Each line consists of these fields:

  • The name of the state. Use \w as your guideline for forming names - ie no whitespace

  • The regexp to be used to search for an event in the input line. In colloquial terms, this means the regexp to be used to search for the presence of a command in the input line. The arrival of this command is the event in question. Don't use whitespace within the regexp, since these lines are split on whitespace. (No package is perfect...)

  • The name of the event detected if the regexp fires. Use \w - ie no whitespace

  • The name of the action function to call if the regexp fires

  • The names of the events which are allowed to follow the current event. Separate event names with '|', without surrounding whitespace. Alternately, as syntactic sugar, use the special token commandList to refer to all events where the name of the state is 'commandState'

Q & A

How do I skip input text? Use a regexp of '.*' in your state transition table.

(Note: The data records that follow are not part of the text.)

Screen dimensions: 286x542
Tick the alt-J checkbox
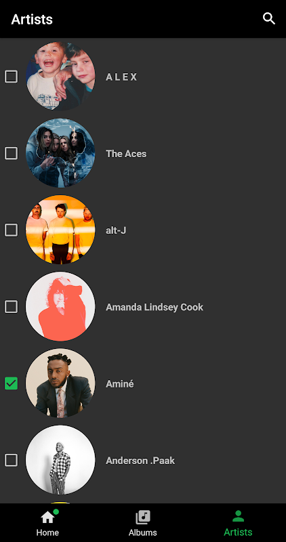pyautogui.click(x=11, y=230)
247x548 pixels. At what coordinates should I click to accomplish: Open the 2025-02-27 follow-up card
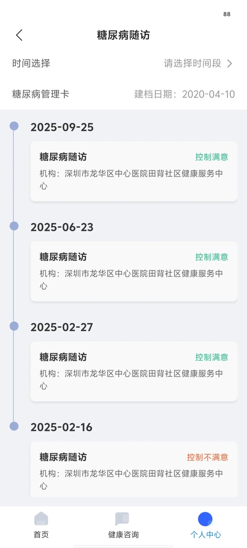point(134,371)
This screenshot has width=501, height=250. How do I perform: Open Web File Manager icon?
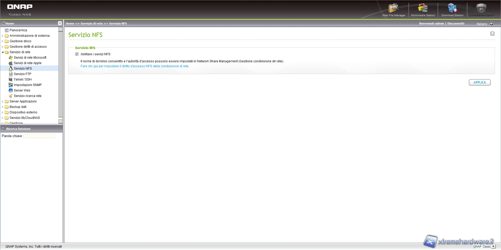[x=393, y=8]
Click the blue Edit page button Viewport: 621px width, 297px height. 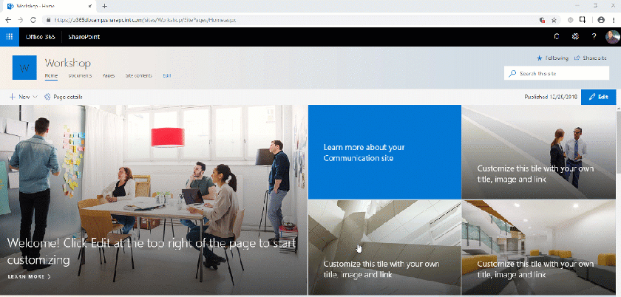point(598,97)
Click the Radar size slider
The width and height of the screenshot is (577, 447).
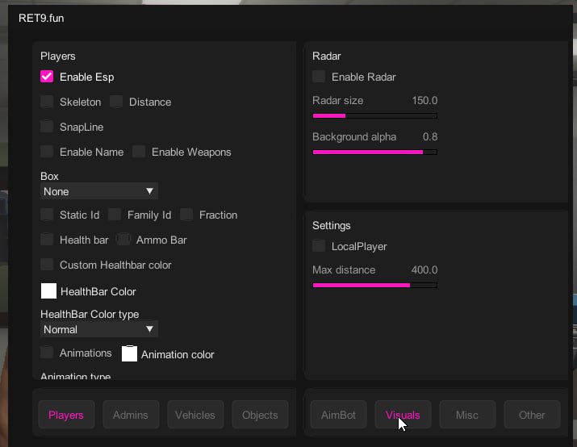coord(374,115)
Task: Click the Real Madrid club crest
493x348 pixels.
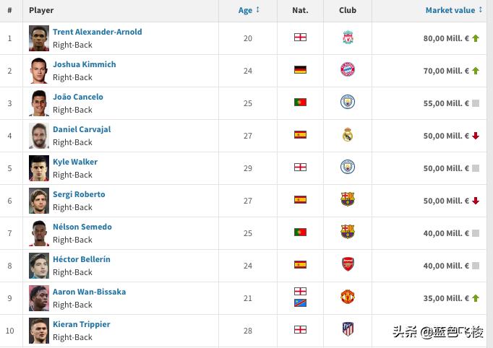Action: pos(348,135)
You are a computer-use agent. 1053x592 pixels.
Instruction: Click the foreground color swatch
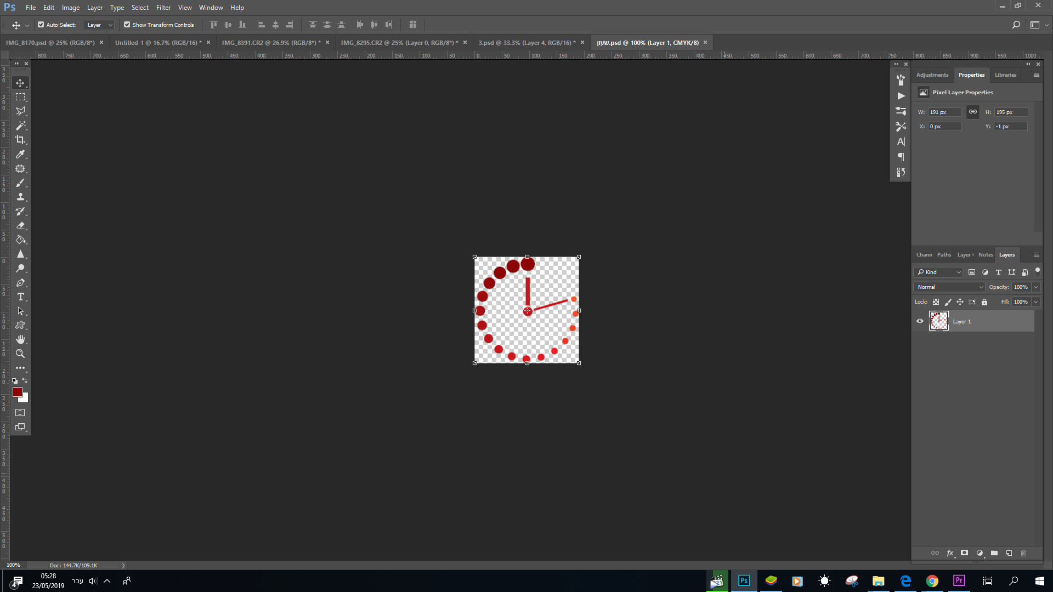tap(17, 391)
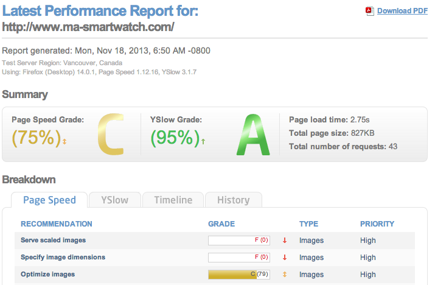Screen dimensions: 435x285
Task: Click orange trend arrow for Optimize images
Action: pyautogui.click(x=284, y=275)
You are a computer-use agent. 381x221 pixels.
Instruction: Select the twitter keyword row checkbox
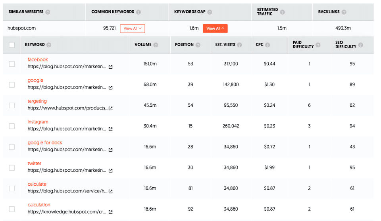pos(12,167)
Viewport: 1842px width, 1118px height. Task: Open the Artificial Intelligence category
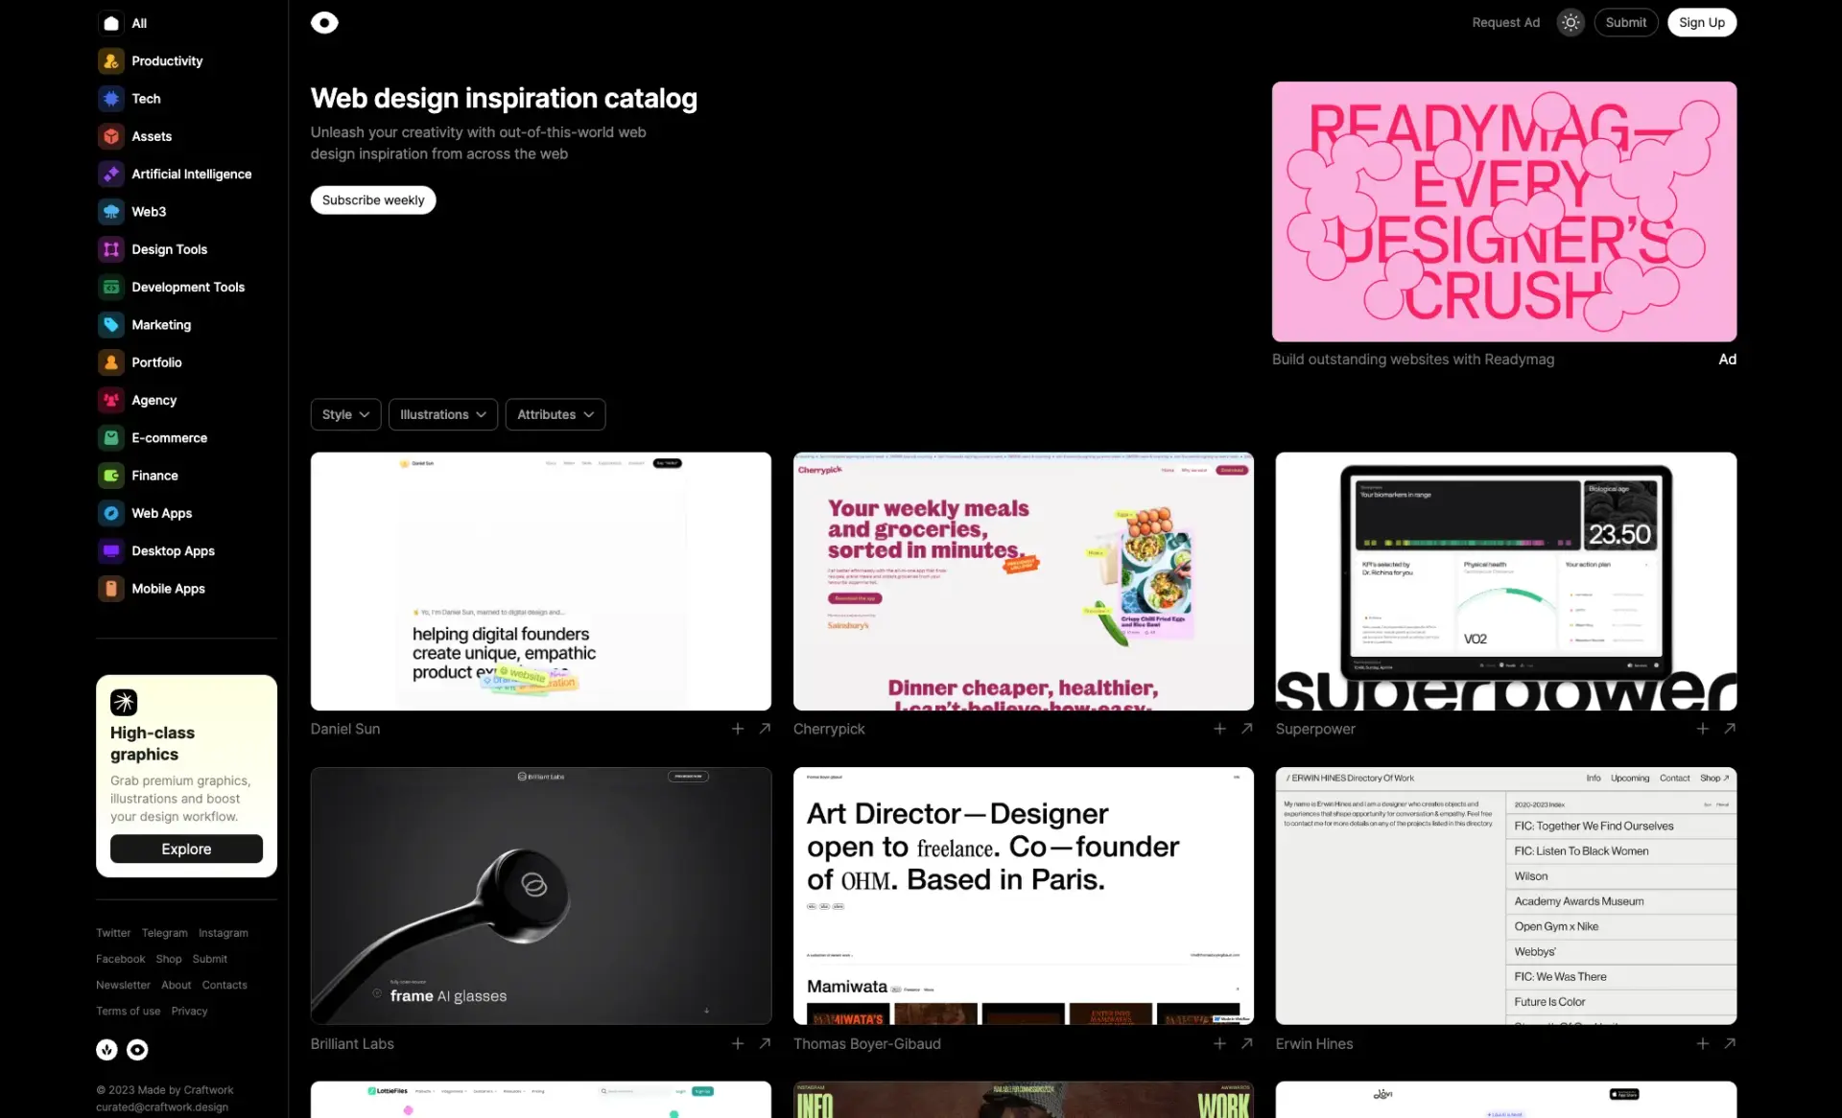[191, 174]
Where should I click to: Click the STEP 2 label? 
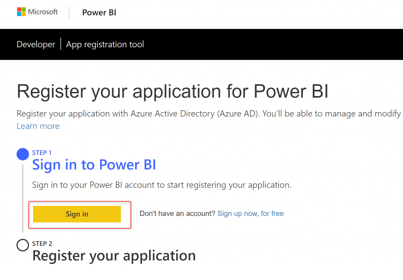coord(42,243)
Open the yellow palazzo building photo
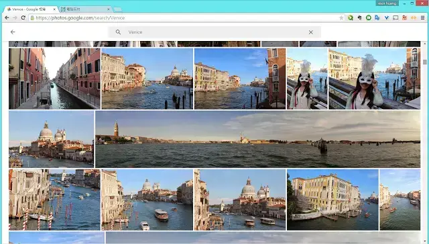 pyautogui.click(x=332, y=200)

If my input is 'abcd' and I have 2 regexps, 'abc.*' and 'abcd.*', which regexp fires? Hmmm. Grammatically speaking, that is a question. Seriously tho, the order of evaluation will be the order in which keys are stored in hashes, which is not under user control. In short, you bungled it by using ambiguous regexps.

DEREFERENCING GUIDELINES

$self -> {$state} -> {$event} -> {'sub'}          Name of subroutine
$self -> {$state} -> {$event} -> {'nextState'}    Name of state
$self -> {$state} -> {$event} -> {'validEvents'}  Event|Event
$self -> {$state} -> {'RE'}                       [REs]
$self -> {$state} -> {'event'}                    [Events]
$self -> {'nextEvent'}                            [Expected events]
$self -> {'state'}                                Current state
$self -> {'event'}                                Current event
$self -> {'command'}                              Current command
$self -> {'RE'}                                   Current RE
$self -> {'original'}                             Current input line, original
$self -> {'clean'}                                Current input line, cleaned up
$self -> {'$1'}                                   Current text matching () IN RE
$self -> {'$2'}                                   Current text matching () IN RE
$self -> {'$3'}                                   Current text matching () IN RE

PROCESSING of #if defined()

Reference: PC Techniques, Aug/Sep 1993, p 102, Hax 166. Unimplemented.

WARNING re Perl bug

As always, be aware that these 2 lines mean the same thing, sometimes:

  • $self -> {'thing'}

  • $self->{'thing'}

The problem is the spaces around the ->. Inside double quotes, "...", the first space stops the dereference taking place. Outside double quotes the scanner correctly associates the $self token with the {'thing'} token.

I regard this as a bug.

REQUIRED MODULES

AUTHOR

DFA::Command and DFA::Generate were written by Ron Savage <rpsavage@ozemail.com.au> in 1997.

ACKNOWLEDGEMENTS

The processing loop at the heart of this module is something I downloaded from comp.land.perl.misc circa 1994. I encourage the author to contact me.

You'll know who you are: There were 2 bugs - both harmless - in 1 line of code, in the routine I call load(). Anybody who accepts responsibility for this code will be deemed to be the author. Well done!

LICENCE

This program is free software; you can redistribute it and/or modify it under the same terms as Perl itself.